EXERCISE GOAL: Each entry is to be retyped without alteration, and no picture is to be included.

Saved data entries
....

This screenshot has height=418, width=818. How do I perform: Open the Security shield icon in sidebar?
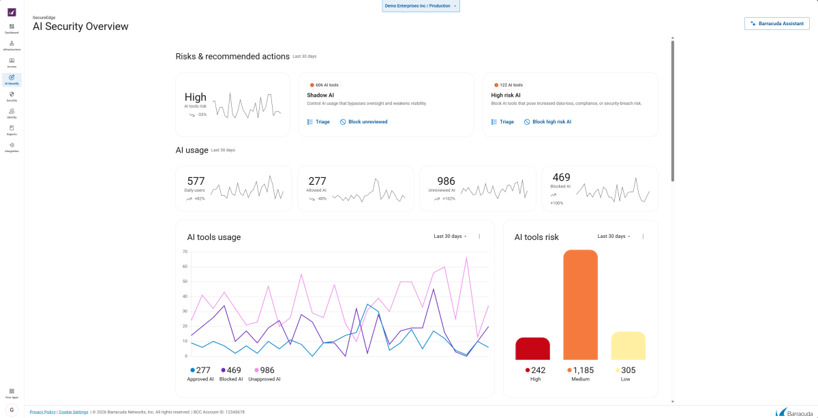[x=12, y=96]
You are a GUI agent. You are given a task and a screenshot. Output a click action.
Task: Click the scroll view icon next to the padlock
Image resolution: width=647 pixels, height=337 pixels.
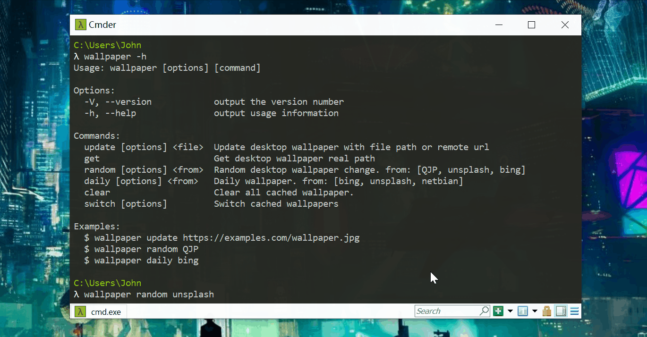coord(561,311)
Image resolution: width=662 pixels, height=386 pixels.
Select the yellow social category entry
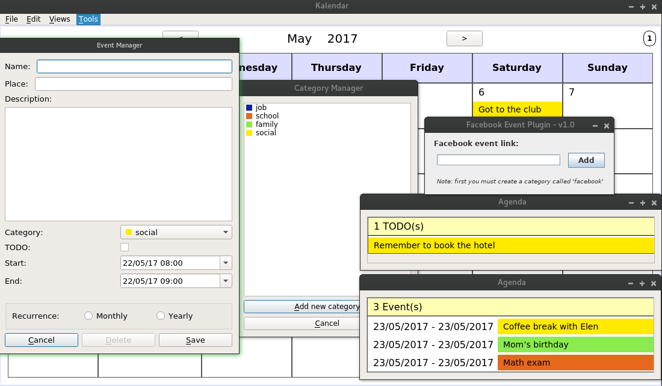pyautogui.click(x=265, y=132)
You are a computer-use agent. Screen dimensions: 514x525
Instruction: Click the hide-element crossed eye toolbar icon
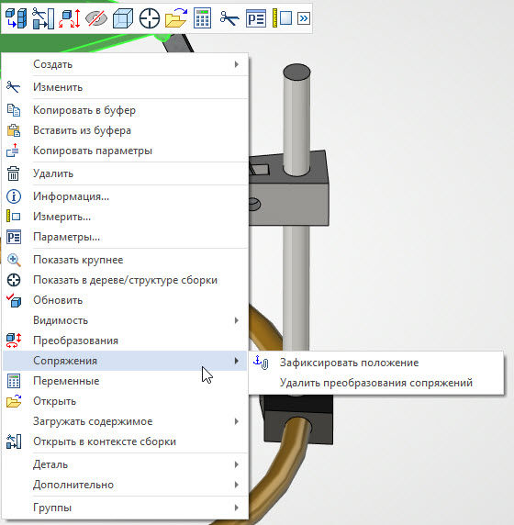coord(96,18)
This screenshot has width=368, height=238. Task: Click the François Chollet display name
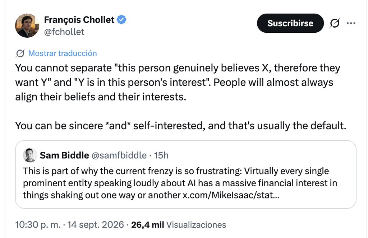(79, 20)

....

SOLUTION:
This screenshot has height=418, width=818. How do I perform: Open the Security shield icon in sidebar?
[x=12, y=96]
You are a GUI agent. You are given a task and a screenshot. Output a click action.
Task: Click the scroll view icon next to the padlock
Image resolution: width=647 pixels, height=337 pixels.
coord(561,311)
Image resolution: width=662 pixels, height=386 pixels.
Select the yellow social category entry
pyautogui.click(x=265, y=132)
You are a computer-use agent. Screen dimensions: 514x525
Instruction: Click the hide-element crossed eye toolbar icon
coord(96,18)
This screenshot has width=368, height=238. Task: Click the François Chollet display name
(79, 20)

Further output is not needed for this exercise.